● **Problem**: For the records below, report how many lines include "block", with no accompanying text.

● **The data**:
┄┄┄┄┄┄

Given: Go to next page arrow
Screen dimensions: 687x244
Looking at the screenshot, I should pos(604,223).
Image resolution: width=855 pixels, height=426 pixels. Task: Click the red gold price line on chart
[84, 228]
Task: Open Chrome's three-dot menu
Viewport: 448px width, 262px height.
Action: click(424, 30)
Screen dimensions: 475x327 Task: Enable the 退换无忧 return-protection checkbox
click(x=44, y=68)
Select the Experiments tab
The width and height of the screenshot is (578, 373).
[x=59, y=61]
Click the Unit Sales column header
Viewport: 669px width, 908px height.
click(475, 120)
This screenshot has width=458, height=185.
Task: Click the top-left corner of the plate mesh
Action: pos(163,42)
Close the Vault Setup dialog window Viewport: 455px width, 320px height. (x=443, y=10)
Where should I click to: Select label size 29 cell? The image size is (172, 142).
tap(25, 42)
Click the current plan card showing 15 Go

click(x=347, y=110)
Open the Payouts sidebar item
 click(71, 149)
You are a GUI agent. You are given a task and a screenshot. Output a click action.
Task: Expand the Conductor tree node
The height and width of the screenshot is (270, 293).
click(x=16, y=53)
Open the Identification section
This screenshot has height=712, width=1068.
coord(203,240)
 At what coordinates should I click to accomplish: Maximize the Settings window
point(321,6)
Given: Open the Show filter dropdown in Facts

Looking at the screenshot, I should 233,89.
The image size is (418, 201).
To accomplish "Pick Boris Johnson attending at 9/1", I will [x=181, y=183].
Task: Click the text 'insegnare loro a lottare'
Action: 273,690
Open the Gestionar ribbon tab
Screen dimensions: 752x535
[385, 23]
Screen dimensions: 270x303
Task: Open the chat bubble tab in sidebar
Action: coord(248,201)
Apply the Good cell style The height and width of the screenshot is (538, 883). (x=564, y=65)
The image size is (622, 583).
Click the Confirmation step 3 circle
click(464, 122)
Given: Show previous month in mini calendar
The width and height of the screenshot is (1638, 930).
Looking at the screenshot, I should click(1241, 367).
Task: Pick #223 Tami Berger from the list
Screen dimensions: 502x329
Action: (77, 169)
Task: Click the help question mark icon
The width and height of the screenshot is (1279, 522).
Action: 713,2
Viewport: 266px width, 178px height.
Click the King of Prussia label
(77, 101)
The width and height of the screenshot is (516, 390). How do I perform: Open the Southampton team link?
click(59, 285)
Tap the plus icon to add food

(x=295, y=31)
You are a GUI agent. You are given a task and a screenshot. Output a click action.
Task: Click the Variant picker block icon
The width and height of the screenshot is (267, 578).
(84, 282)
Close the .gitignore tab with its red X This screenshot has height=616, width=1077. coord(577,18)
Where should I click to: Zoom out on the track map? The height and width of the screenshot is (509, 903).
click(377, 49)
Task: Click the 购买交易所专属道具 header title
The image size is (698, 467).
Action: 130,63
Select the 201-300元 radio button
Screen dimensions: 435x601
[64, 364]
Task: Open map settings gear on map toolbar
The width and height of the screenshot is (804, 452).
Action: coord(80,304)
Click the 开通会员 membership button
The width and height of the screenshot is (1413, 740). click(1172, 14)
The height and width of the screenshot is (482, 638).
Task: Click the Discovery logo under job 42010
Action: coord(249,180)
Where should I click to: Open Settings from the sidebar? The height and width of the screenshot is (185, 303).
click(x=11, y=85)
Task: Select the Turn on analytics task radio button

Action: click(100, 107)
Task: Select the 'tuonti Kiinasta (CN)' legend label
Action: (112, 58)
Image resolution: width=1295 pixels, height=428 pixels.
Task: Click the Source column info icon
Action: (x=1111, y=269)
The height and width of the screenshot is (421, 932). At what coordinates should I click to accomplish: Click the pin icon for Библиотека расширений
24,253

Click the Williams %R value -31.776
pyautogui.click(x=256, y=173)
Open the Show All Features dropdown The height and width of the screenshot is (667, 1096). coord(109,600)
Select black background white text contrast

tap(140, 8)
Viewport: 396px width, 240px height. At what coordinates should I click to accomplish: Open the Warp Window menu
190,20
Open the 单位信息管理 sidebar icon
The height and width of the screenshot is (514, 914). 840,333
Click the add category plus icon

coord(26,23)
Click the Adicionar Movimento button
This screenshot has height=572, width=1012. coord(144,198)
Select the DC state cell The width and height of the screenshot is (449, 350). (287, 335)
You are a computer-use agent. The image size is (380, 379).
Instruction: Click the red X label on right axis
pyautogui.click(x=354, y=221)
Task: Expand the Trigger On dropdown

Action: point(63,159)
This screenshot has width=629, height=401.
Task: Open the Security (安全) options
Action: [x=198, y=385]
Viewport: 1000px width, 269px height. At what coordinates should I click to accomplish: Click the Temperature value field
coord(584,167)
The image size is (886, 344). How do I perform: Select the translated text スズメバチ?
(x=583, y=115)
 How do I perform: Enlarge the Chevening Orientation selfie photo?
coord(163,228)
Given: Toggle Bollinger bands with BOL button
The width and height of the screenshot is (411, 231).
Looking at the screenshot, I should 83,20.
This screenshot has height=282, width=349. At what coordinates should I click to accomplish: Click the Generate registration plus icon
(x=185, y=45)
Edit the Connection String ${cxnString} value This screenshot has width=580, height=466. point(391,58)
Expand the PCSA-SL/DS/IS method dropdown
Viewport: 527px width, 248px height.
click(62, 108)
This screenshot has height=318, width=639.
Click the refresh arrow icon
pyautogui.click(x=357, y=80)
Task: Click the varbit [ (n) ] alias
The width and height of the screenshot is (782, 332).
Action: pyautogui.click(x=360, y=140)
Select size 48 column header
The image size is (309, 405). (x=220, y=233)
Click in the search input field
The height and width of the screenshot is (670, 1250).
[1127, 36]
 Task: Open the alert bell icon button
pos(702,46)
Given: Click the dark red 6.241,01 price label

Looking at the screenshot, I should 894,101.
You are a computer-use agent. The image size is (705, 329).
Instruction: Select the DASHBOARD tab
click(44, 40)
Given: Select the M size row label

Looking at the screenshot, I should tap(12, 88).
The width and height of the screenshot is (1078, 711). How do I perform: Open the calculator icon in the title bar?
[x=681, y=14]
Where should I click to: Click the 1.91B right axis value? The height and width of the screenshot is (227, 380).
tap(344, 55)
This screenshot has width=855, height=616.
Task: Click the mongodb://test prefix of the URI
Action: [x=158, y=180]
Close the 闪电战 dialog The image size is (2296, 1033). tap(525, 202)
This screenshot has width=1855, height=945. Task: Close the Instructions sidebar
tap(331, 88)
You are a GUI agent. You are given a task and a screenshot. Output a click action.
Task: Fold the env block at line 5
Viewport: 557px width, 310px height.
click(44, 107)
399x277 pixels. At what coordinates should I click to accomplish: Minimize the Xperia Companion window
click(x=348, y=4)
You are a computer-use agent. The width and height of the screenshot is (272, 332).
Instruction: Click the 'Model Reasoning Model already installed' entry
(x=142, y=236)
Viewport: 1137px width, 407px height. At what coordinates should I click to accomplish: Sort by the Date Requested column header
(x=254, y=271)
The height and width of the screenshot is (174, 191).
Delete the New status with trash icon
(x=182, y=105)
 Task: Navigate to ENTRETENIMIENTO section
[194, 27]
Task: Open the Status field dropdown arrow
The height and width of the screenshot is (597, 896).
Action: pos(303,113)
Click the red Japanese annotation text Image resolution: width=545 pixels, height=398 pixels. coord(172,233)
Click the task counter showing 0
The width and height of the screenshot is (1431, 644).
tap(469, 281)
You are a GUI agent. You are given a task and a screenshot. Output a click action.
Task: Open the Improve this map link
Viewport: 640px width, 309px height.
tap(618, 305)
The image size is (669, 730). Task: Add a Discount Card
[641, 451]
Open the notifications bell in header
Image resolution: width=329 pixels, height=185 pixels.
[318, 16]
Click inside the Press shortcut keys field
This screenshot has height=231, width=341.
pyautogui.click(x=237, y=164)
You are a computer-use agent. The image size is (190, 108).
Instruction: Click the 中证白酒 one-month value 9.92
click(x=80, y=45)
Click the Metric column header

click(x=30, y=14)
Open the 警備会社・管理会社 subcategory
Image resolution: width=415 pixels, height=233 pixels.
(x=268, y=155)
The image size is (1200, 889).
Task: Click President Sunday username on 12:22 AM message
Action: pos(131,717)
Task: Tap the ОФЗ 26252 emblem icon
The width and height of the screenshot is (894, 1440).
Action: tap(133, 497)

┄┄┄┄┄┄

● **Solution below**: 2